◆ **Task instructions**
Return the entire listing, character for character.

++++ Data shown

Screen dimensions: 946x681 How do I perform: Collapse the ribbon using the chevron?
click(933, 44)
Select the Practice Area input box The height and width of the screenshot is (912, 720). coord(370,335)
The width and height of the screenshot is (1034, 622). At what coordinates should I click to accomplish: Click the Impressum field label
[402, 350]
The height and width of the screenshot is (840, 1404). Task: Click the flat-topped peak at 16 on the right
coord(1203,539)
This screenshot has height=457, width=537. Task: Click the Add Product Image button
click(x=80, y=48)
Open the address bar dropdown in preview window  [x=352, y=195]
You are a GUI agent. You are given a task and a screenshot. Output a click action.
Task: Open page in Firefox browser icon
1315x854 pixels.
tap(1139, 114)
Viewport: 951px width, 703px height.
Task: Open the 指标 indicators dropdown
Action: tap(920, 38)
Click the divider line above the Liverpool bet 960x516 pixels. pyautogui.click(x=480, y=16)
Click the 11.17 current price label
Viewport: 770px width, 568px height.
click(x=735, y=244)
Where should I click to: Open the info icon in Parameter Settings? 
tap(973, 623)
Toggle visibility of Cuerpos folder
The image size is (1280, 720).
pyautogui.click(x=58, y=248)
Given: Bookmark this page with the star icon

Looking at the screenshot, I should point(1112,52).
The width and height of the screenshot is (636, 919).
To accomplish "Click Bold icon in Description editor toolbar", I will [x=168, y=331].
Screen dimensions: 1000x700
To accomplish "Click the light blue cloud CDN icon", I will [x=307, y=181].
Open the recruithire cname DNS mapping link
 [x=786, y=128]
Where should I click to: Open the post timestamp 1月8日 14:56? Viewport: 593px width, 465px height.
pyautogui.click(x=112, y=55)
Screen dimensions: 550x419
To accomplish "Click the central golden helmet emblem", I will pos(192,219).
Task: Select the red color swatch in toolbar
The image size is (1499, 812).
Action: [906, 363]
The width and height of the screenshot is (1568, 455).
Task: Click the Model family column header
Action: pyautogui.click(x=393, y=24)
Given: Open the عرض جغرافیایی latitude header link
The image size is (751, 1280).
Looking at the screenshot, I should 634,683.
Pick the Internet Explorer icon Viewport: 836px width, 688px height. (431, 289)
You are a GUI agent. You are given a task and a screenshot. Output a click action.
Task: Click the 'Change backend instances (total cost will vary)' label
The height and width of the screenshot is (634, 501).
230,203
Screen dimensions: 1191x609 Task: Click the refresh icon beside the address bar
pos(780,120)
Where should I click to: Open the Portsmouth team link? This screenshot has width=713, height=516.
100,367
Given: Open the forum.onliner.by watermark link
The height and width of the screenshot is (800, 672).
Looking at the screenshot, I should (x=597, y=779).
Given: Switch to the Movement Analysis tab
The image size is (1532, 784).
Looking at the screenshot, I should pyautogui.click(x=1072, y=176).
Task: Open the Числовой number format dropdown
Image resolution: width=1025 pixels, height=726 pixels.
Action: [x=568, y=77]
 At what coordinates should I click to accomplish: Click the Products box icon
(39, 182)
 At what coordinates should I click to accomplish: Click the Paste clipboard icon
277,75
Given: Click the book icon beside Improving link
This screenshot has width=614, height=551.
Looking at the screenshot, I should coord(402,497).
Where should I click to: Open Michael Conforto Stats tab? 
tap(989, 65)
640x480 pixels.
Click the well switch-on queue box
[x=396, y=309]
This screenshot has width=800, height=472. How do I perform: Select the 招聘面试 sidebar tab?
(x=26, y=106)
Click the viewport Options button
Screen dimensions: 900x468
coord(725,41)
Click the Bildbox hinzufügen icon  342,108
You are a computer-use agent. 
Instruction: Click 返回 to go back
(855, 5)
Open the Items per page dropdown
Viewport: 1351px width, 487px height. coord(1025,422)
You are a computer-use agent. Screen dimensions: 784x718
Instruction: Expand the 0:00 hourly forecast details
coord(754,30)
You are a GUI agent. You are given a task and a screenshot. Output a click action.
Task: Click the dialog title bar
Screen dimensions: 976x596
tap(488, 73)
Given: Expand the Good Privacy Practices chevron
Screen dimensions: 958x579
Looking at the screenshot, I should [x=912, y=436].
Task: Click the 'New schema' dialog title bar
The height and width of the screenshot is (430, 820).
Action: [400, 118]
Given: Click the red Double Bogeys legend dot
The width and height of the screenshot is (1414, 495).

++++++++

◆ **Solution to the problem**
Screen dimensions: 946x681 How do I perform: Collapse the ribbon using the chevron?
click(933, 44)
Select the Practice Area input box The height and width of the screenshot is (912, 720). coord(370,335)
The width and height of the screenshot is (1034, 622). At what coordinates should I click to accomplish: Click the Impressum field label
[402, 350]
The height and width of the screenshot is (840, 1404). Task: Click the flat-topped peak at 16 on the right
coord(1203,539)
This screenshot has height=457, width=537. Task: Click the Add Product Image button
click(x=80, y=48)
Open the address bar dropdown in preview window  [x=352, y=195]
You are a GUI agent. You are given a task and a screenshot. Output a click action.
Task: Open page in Firefox browser icon
1315x854 pixels.
tap(1139, 114)
Viewport: 951px width, 703px height.
Task: Open the 指标 indicators dropdown
Action: tap(920, 38)
Click the divider line above the Liverpool bet 960x516 pixels. pyautogui.click(x=480, y=16)
Click the 11.17 current price label
Viewport: 770px width, 568px height.
click(x=735, y=244)
Where should I click to: Open the info icon in Parameter Settings? 
tap(973, 623)
Toggle visibility of Cuerpos folder
The image size is (1280, 720).
pyautogui.click(x=58, y=248)
Given: Bookmark this page with the star icon

Looking at the screenshot, I should point(1112,52).
The width and height of the screenshot is (636, 919).
To accomplish "Click Bold icon in Description editor toolbar", I will [x=168, y=331].
Screen dimensions: 1000x700
To accomplish "Click the light blue cloud CDN icon", I will [x=307, y=181].
Open the recruithire cname DNS mapping link
 [x=786, y=128]
Where should I click to: Open the post timestamp 1月8日 14:56? Viewport: 593px width, 465px height.
pyautogui.click(x=112, y=55)
Screen dimensions: 550x419
To accomplish "Click the central golden helmet emblem", I will pos(192,219).
Task: Select the red color swatch in toolbar
The image size is (1499, 812).
Action: [906, 363]
The width and height of the screenshot is (1568, 455).
Task: Click the Model family column header
Action: pyautogui.click(x=393, y=24)
Given: Open the عرض جغرافیایی latitude header link
The image size is (751, 1280).
Looking at the screenshot, I should 634,683.
Pick the Internet Explorer icon Viewport: 836px width, 688px height. (431, 289)
You are a GUI agent. You are given a task and a screenshot. Output a click action.
Task: Click the 'Change backend instances (total cost will vary)' label
The height and width of the screenshot is (634, 501).
230,203
Screen dimensions: 1191x609 Task: Click the refresh icon beside the address bar
pos(780,120)
Where should I click to: Open the Portsmouth team link? This screenshot has width=713, height=516.
100,367
Given: Open the forum.onliner.by watermark link
The height and width of the screenshot is (800, 672).
Looking at the screenshot, I should (x=597, y=779).
Given: Switch to the Movement Analysis tab
The image size is (1532, 784).
Looking at the screenshot, I should pyautogui.click(x=1072, y=176).
Task: Open the Числовой number format dropdown
Image resolution: width=1025 pixels, height=726 pixels.
Action: [x=568, y=77]
 At what coordinates should I click to accomplish: Click the Products box icon
(39, 182)
 At what coordinates should I click to accomplish: Click the Paste clipboard icon
277,75
Given: Click the book icon beside Improving link
This screenshot has width=614, height=551.
Looking at the screenshot, I should coord(402,497).
Where should I click to: Open Michael Conforto Stats tab? 
tap(989, 65)
640x480 pixels.
Click the well switch-on queue box
[x=396, y=309]
This screenshot has width=800, height=472. How do I perform: Select the 招聘面试 sidebar tab?
(x=26, y=106)
Click the viewport Options button
Screen dimensions: 900x468
coord(725,41)
Click the Bildbox hinzufügen icon  342,108
You are a computer-use agent. 
Instruction: Click 返回 to go back
(855, 5)
Open the Items per page dropdown
Viewport: 1351px width, 487px height. coord(1025,422)
You are a computer-use agent. Screen dimensions: 784x718
Instruction: Expand the 0:00 hourly forecast details
coord(754,30)
You are a GUI agent. You are given a task and a screenshot. Output a click action.
Task: Click the dialog title bar
Screen dimensions: 976x596
tap(488, 73)
Given: Expand the Good Privacy Practices chevron
Screen dimensions: 958x579
Looking at the screenshot, I should [x=912, y=436].
Task: Click the 'New schema' dialog title bar
The height and width of the screenshot is (430, 820).
Action: [400, 118]
Given: Click the red Double Bogeys legend dot
The width and height of the screenshot is (1414, 495).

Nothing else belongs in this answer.